Drivers in Paris must display an anti-pollution sticker in their vehicles or face fines in the latest attempt by the French authorities to improve air quality.
The sticker scheme, which became mandatory on Monday, includes cars, lorries, motorcycles and scooters, and bans some vehicles from the city during weekdays, informs The Guardian.
It follows numerous spikes in pollution in which smog has descended over the French capital, forcing traffic reduction measures and the introduction of free public transport on the worst days.

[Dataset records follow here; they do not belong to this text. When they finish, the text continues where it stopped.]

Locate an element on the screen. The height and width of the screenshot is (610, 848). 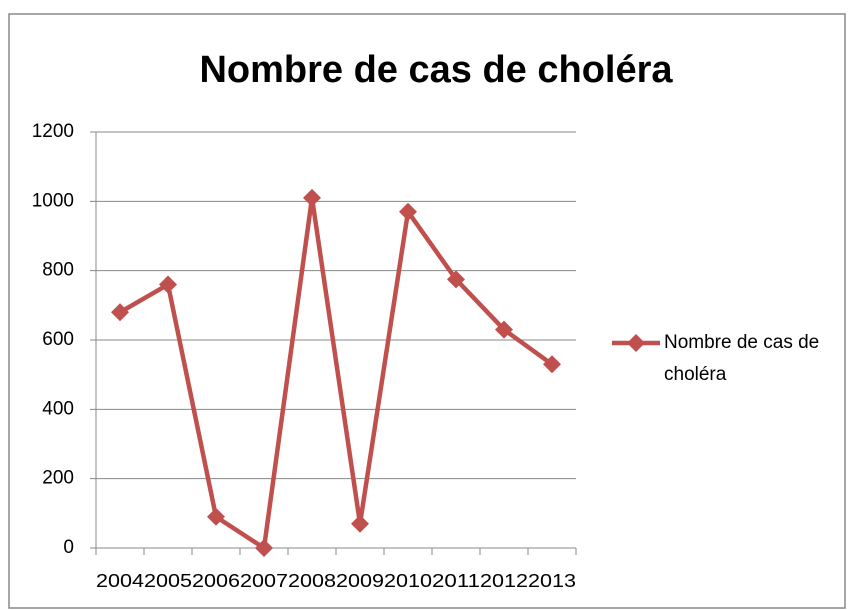
y-tick-label: 400 is located at coordinates (58, 408).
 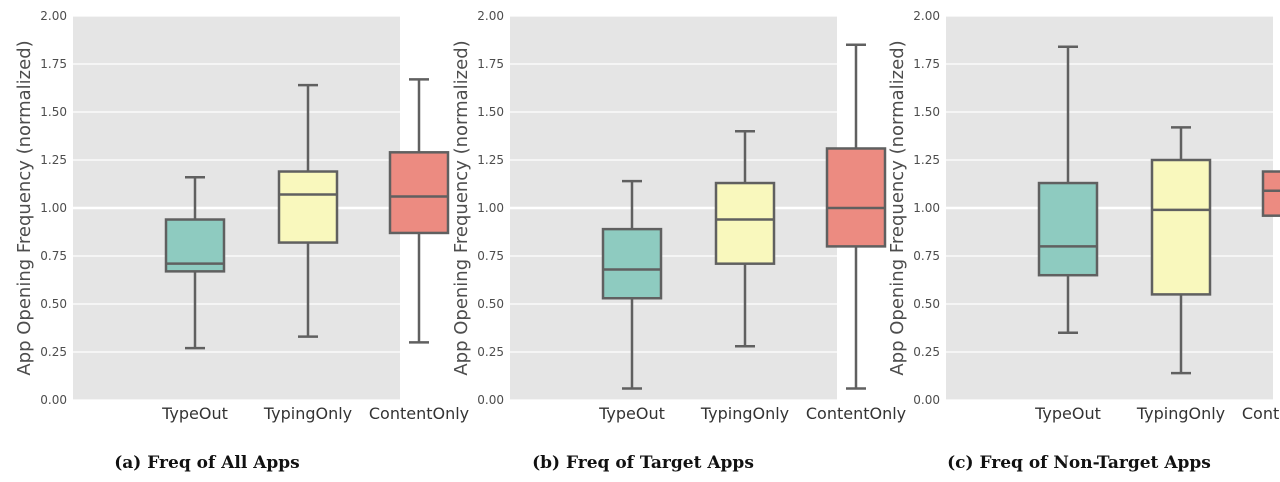 I want to click on subfigure-caption: (c) Freq of Non-Target Apps, so click(x=1079, y=463).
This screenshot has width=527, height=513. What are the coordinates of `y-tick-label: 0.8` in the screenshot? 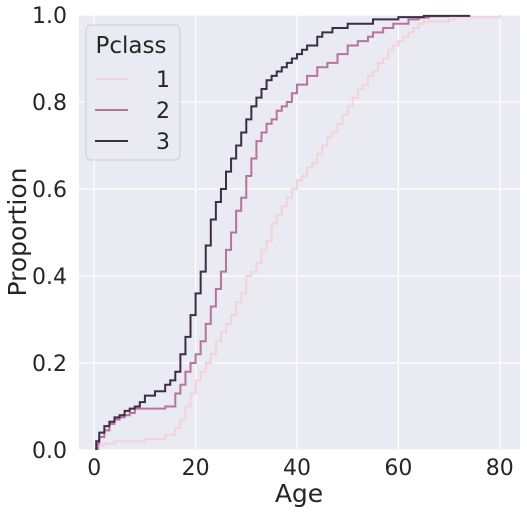 It's located at (50, 104).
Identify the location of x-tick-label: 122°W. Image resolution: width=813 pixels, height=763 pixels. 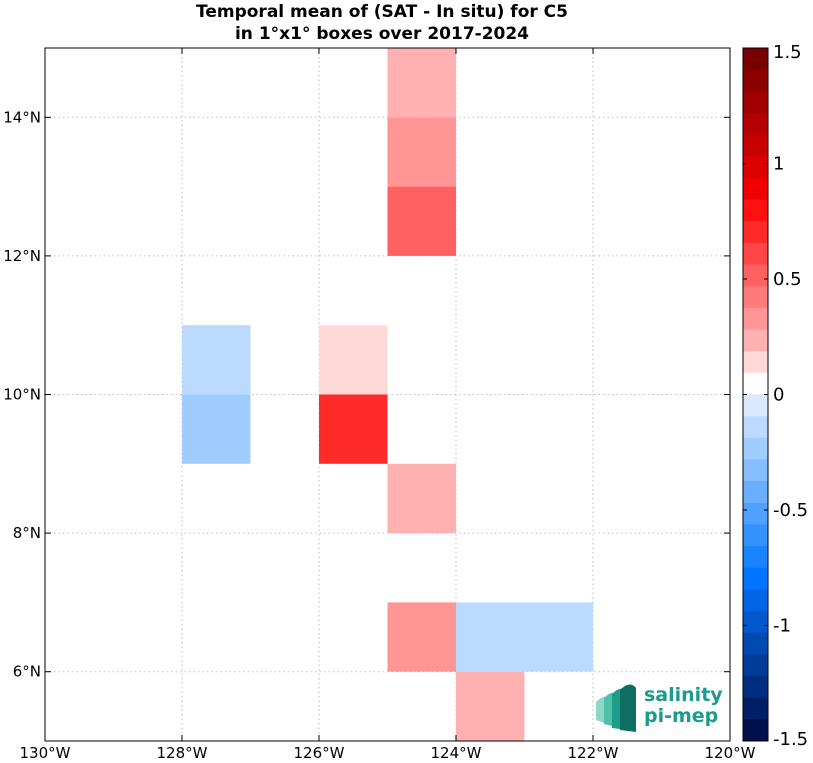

The six different coloured Crit’Air (air criteria) stickers indicate the age and cleanliness of a vehicle. Certain vehicles – including petrol and diesel cars registered before 1996; vans registered before 1997; pre-2000 scooters and motorbikes; and lorries, trucks and buses from before 2001 – are banned from the city between 8am and 8pm.
Foreign-registered vehicles have been given until March to obtain their stickers, which cost €4.18 each, payable online.
The scheme was unveiled last year and stickers have been available since July.
The French government announced 1.4m Crit’Air stickers had been ordered through the official website, but a police check carried out across Paris last week found only one in 50 vehicles stopped had the sticker.
About 600,000 vehicles are estimated to drive in and around the city every day. Those found without stickers can be fined €68 for cars and €138 for lorries.